Ainda assim, um agente que entrou ao serviço na mesma noite em que esses dois detidos terão sido agredidos e ameaçados relatou às autoridades que "os ofendidos estavam a chorar e muito receosos" e, apesar de também ter dito que "não" presenciou "qualquer agressão", ouviu o arguido Guilherme Leme "a gritar muito alto com os ofendidos, dizendo «filhos da puta, deviam levar com o bastão, não mereciam viver". E, de acordo com o despacho de pronúncia que validou as suspeitas relativamente aos dois agentes, este PSP - arrolado como testemunha do Ministério Público - "ouviu um dos ofendidos a dizer «senhor agente não me vai pôr o bastão no cu".

As suspeitas foram apuradas pela própria PSP e, na tentativa de impedir que o processo avançasse para julgamento, a defesa de Guilherme Leme alegou que a investigação deveria ter sido conduzida pela Polícia Judiciária, por entender que os crimes em causa são da sua competência. A juíza Carla Susana Marques rejeitou esse argumento.

O filme dos acontecimentos

Guilherme Leme e Óscar Borges foram detidos a 10 de julho de 2025, no seguimento de uma investigação iniciada após denúncia da própria PSP ao Ministério Público.
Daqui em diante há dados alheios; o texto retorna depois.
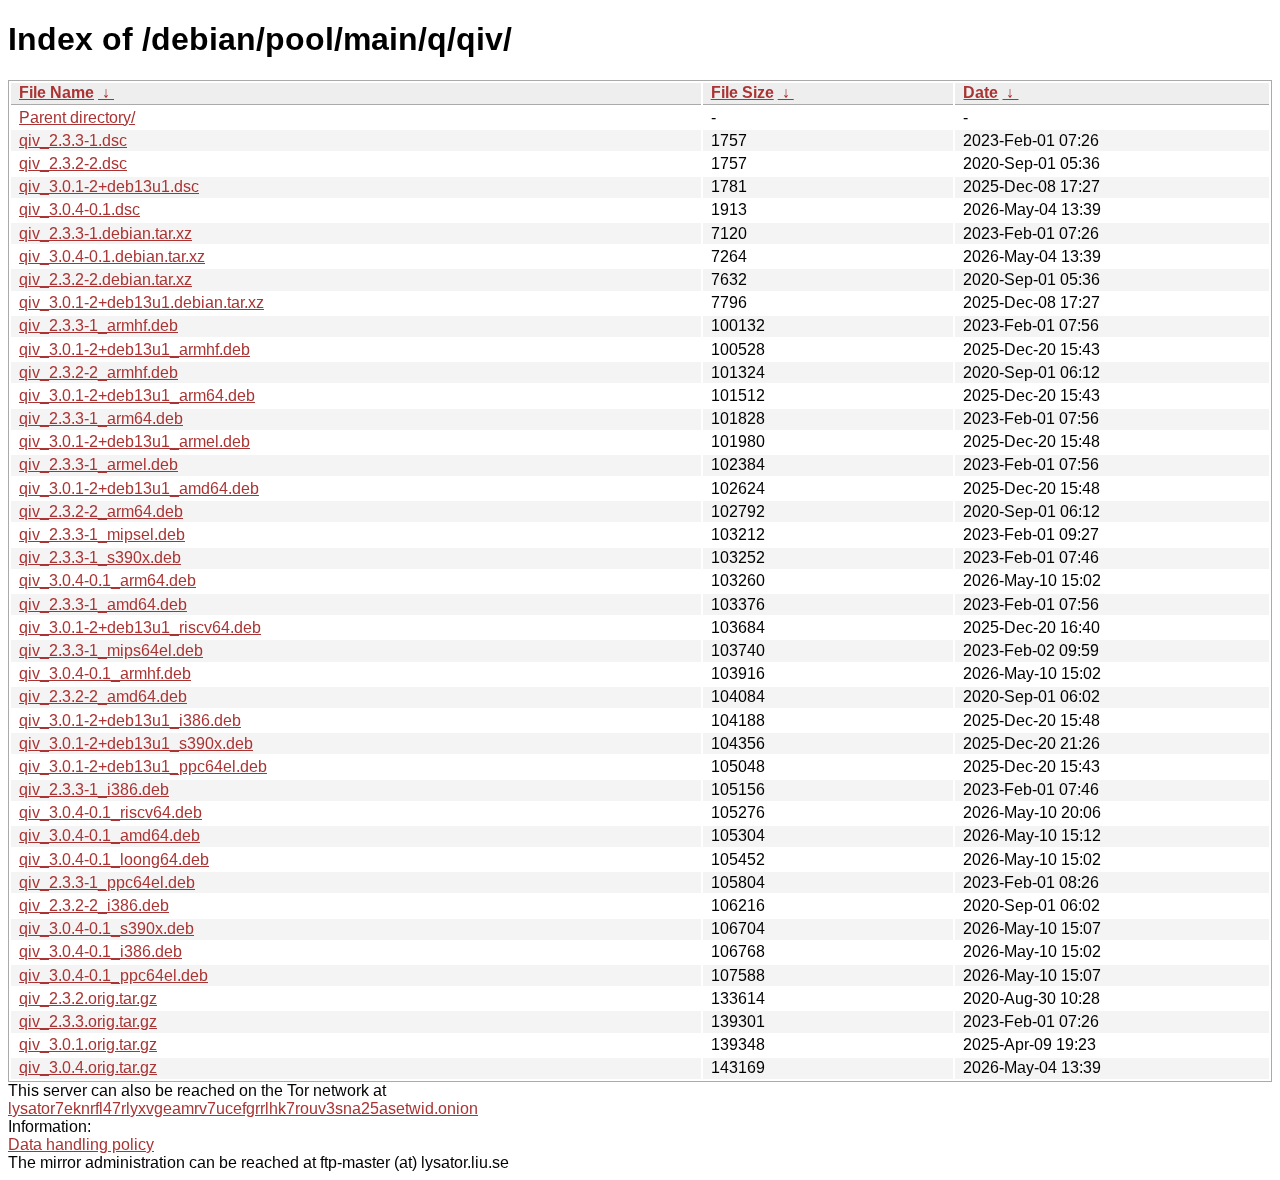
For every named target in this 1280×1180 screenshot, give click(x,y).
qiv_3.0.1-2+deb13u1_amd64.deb (139, 488)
O processo registou novos desenvolvimentos a 4 de março último, quando sete agentes foram detidos numa segunda operação realizada pela PSP e pelo Ministério Público, no âmbito de um novo inquérito ligado a factos ocorridos na mesma esquadra. Com essas detenções, subiu para nove o número total de polícias detidos neste processo.

Vítimas em situação de vulnerabilidade e padrão de violência alegado

Na acusação, o Ministério Público defende que os dois agentes escolhiam sobretudo vítimas em condição de particular fragilidade - toxicodependentes, pessoas sem-abrigo, imigrantes indocumentados ou suspeitos de pequenos delitos.

Os procuradores relatam agressões físicas, humilhações e atos de extrema violência, alegadamente praticados “por mero prazer na humilhação das vítimas”, explorando a vulnerabilidade das pessoas detidas.